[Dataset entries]
***

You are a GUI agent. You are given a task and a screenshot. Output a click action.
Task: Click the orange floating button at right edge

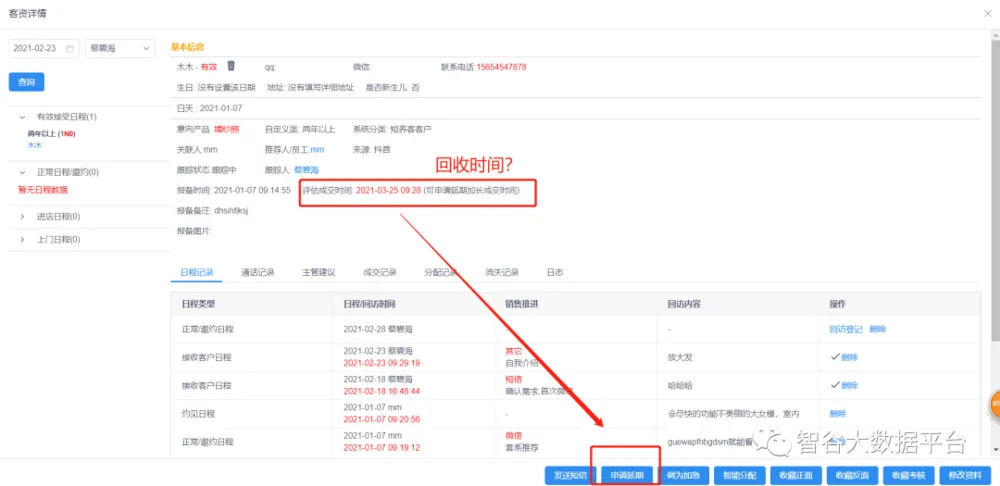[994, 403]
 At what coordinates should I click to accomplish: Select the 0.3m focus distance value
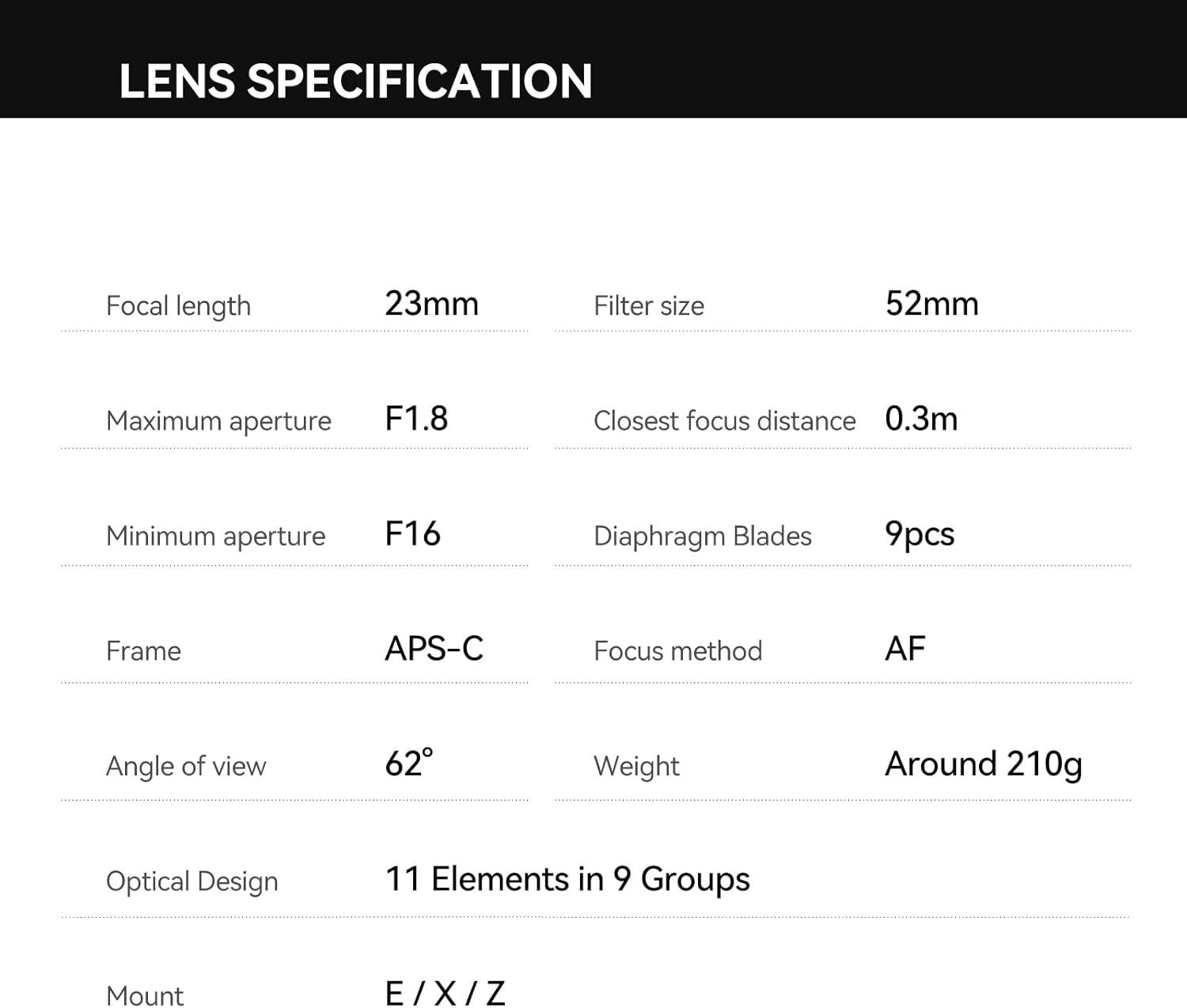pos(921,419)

***

» TASK DETAILS: Each line of the data above must be repeated exactly, images excluded.

» RESPONSE BELOW:
You are a GUI agent. You are given a task and a screenshot. Output a click action.
Task: Click the orange floating button at right edge

[994, 403]
 At what coordinates should I click to accomplish: Select the 0.3m focus distance value
pos(921,419)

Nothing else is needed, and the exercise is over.